Information security
Each and every employee conducts our activities according to Sanden’s IT security basic policy to gain customer trust and confidence.
Policy and System
IT security basic policy was issued in the Sanden Group in 2001. Each and every employee acts according to the IT security basic policy to earn customer trust and confidence.
Company System
Based on the reorganization from a holding company to an operating company in January 2022, Sanden is
implementing policy and control for the entire Group.
In response to the recent increase in cyberattacks, Sanden conducts security countermeasure risk
assessments at Sanden Corporation, our business companies, and overseas companies as a preventative
measure against computer viruses, information leakage, and junk mail, and strive together with Group
companies to enhance risk countermeasures.
To address cybersecurity risks surrounding the automotive industry today, it is indispensable to comply
with the security guidelines established by the Japan Automobile Manufacturers Association, Inc. (JAMA)
and the Japan Auto Parts Industries Association (JAPIA).
To this end, we are making Group-wide efforts to build a security promotion system and strengthen security
measures.
We are now working to gain Trusted Information Security Assessment Exchange (TISAX) certification,
established by the German Association of the Automotive Industry, in fiscal 2024.
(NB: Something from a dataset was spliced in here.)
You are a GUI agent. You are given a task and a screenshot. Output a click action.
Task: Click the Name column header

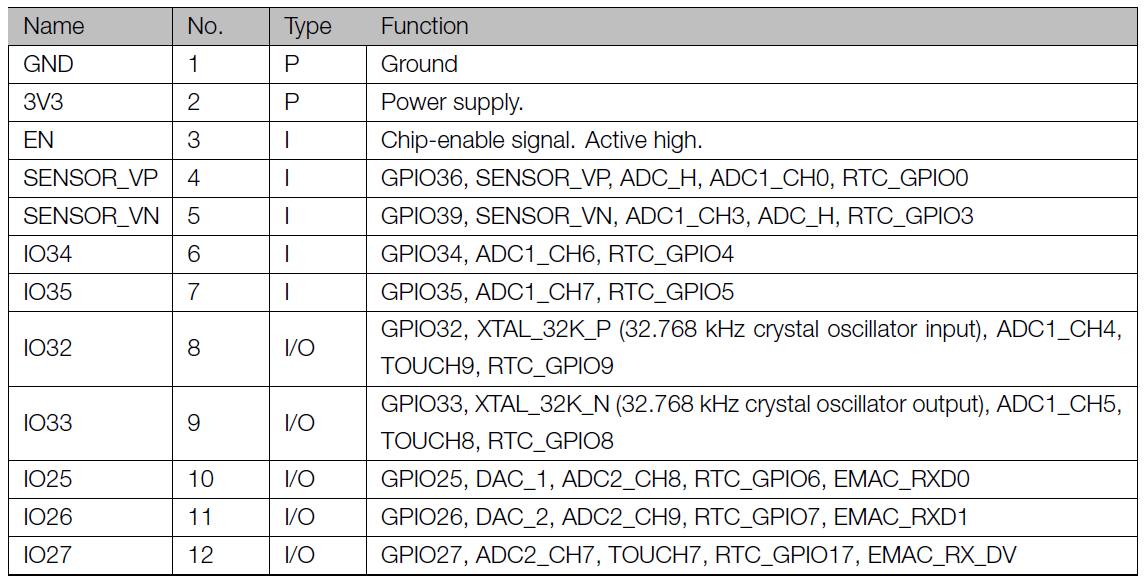click(x=53, y=26)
Thoroughness of IT Security Education
To reduce the risk of information leakage, increase the awareness of information security, and provide
education on and ensure rule compliance, the Sanden Group holds regular training sessions at Group
companies, including all overseas companies. Especially for new employees, group training is provided not
only about IT security related items for special attention but also regarding the usage of IT in the
Sanden Group and basic approach to security with the aim of deepening their understanding of these
matters.
Please note that as part of activities to increase security awareness, employees who have been educated
about security, are obliged to sign a pledge to abide by security regulations.
Results in FY2023
Continuing from fiscal 2022, we have seen a series of cases of unauthorized access due to targeted
attacks. Business email fraud has also increased, causing financial damages around the world.
Although at the Sanden Group, there had been no report of damage from such attacks, we provided IT
security education and training against targeted email attacks to all IT users both in Japan and overseas
to raise their security awareness.
Sanden will continue to strive to reduce the risk of information leaks and raise company-wide awareness of
information security in line with trends in the world and the trending IT-related laws and regulations.
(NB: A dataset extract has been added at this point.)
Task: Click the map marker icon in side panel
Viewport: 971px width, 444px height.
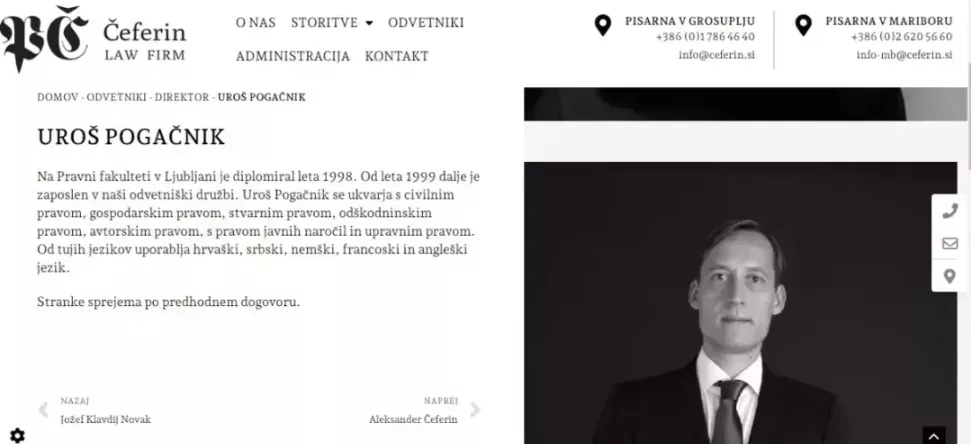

Strengthening of Information Leakage Countermeasures
The leakage of the important information about customers is an important business issue which leads to
losing corporate trust, so we are working on the following measures.
Results in FY2023
With cyberattacks becoming more sophisticated and diverse, a large number of cyberattack
incidents—including ransomware attacks and unauthorized access—have been reported worldwide. In response,
we strengthened measures against attacks that exploits vulnerabilities in computer systems and software,
one of major causes of unauthorized access.
These measures have enabled us to take prompt action against known vulnerabilities and further reinforce
our defense against sophisticated threats to prevent information leakage.
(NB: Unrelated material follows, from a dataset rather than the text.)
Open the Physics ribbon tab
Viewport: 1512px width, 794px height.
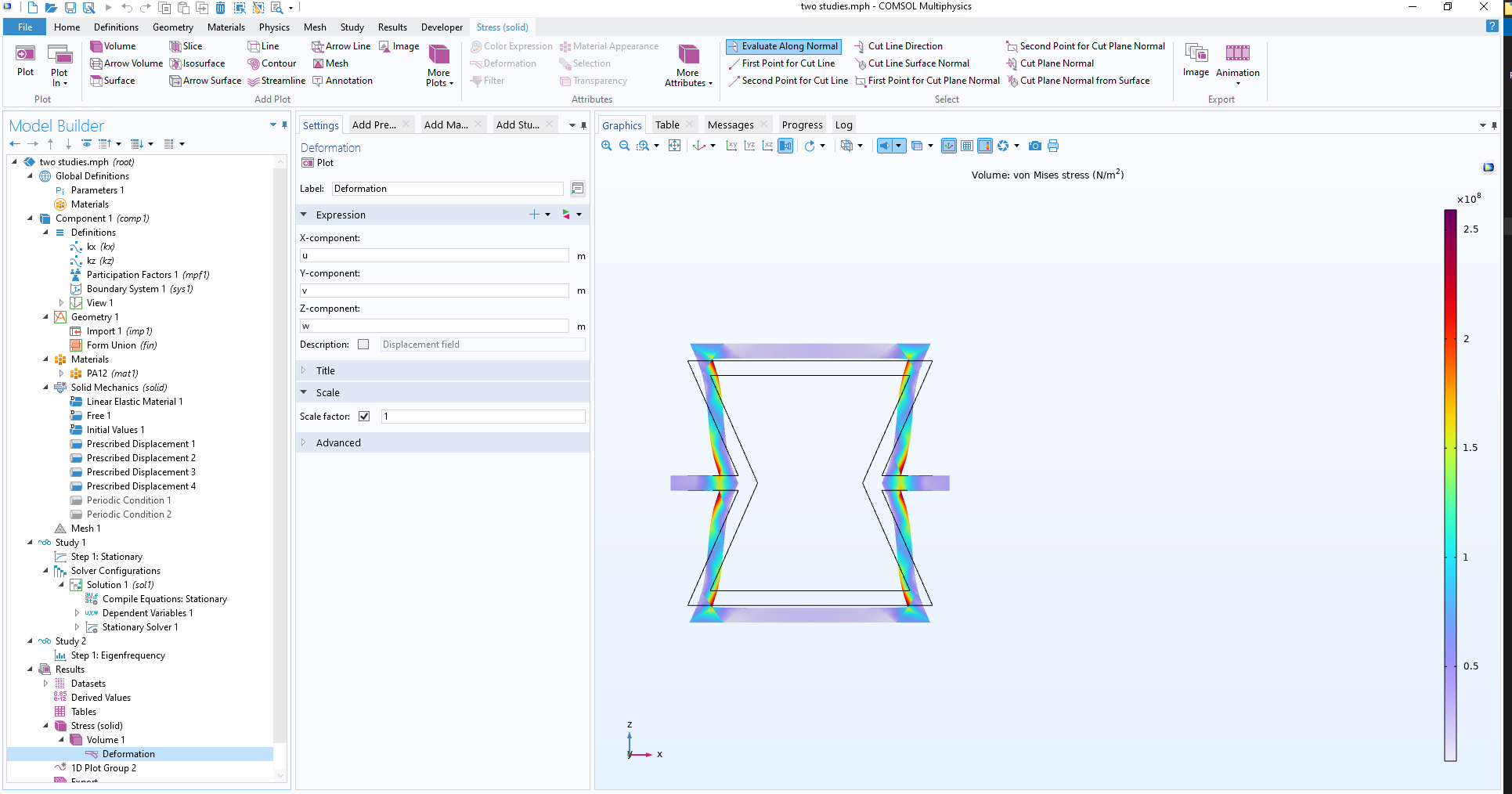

There were no information security incidents, such as complaints about infringement of customer privacy
(complaints received from outside parties, approved by the organization or by regulators) and the leakage,
theft or loss of customer data.
Global Communications Environmental Enrichment
To strengthen security in the Group’s global communications environment and enhance its operational
efficiency, we are working on the reinforcement of our information system infrastructure by using an
optimal cloud environment.
Results in
FY2023
As a continuing activity from fiscal 2022, we have been working on promoting the utilization of
cloud-based communication environments. In addition to strengthening information security, we have been
creating environments that make it easy to share schedules/documents and hold online meetings Group-wide
on various devices.
Implementation of IT Assessment
The Sanden Group conducts IT surveys each year on a global basis to ascertain and raise the level of IT
risk management.
Results in FY2023
We are helping Group companies identify problems and rapidly solve them by continuously revising
assessment items based on recent trends, incidents, and accidents.
In fiscal 2023, there were no serious security risks in the Sanden Group’s systems. Even so, we are
striving together with Group companies to enhance our risk countermeasures according to the priorities we
have set.
Execution of IT System Audits
To improve the level of IT security, it is important to autonomously implement the PDCA cycle. With this
in mind, an IT internal control and internal and external audits are completed each year in order to grasp
the level of IT security and to improve weak points.
Results in FY2023
Sanden conducted internal and external audits on important systems related to financial reporting. No
deficiencies that might lead to major issues were cited in the audit reports.
We will continue to standardize our auditing processes and strive to create and maintain an optimal IT
environment by strengthening our pre-audit systems.
In addition,the IT Division of Sanden Corporation obtained the certification to ISO 27001, which is the
international standard for information security last year. We are now making company-wide efforts to
enhance security by building the system to promote information security.